Matériel fourni:

• • •

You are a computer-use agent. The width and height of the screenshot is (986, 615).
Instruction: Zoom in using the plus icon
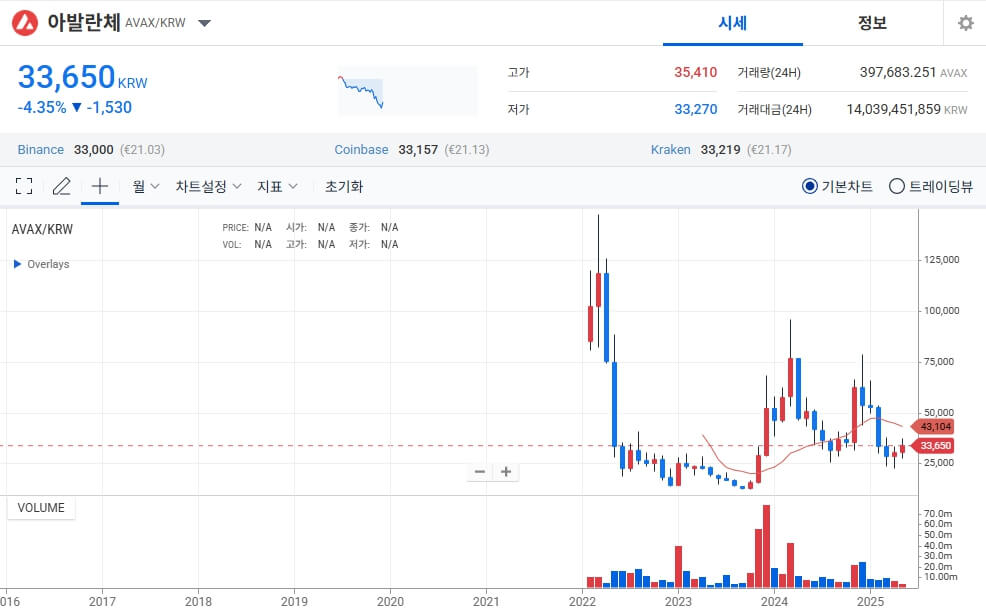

• • •

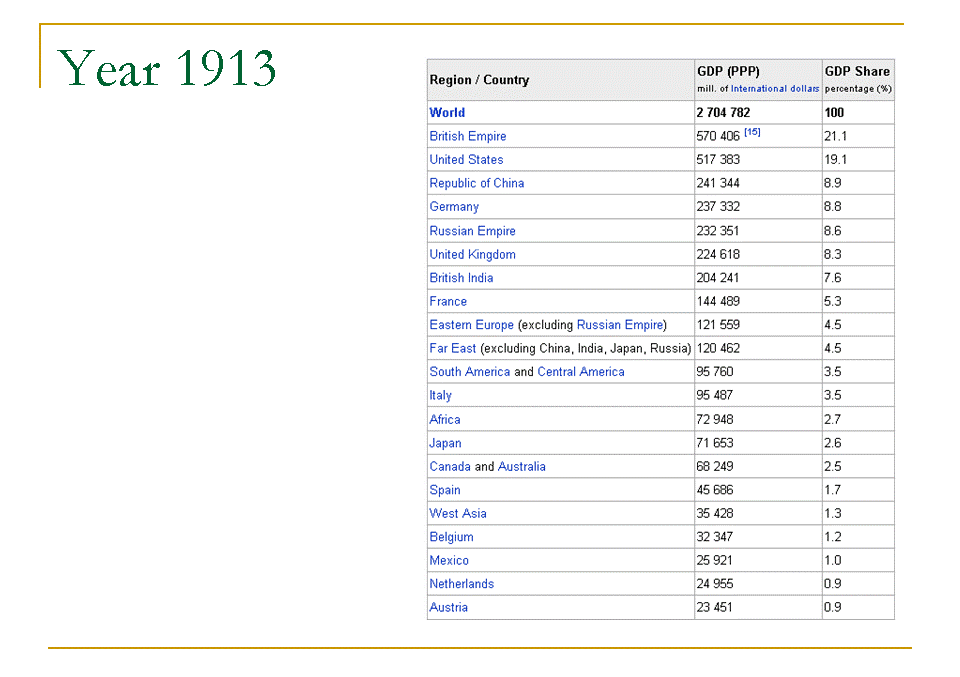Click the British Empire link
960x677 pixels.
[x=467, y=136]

• • •

Votre consigne: Indiquez combien de lignes du matériel ci-dessus contiennent le mot « width », en donnant uniquement ce nombre.

Réponse: 1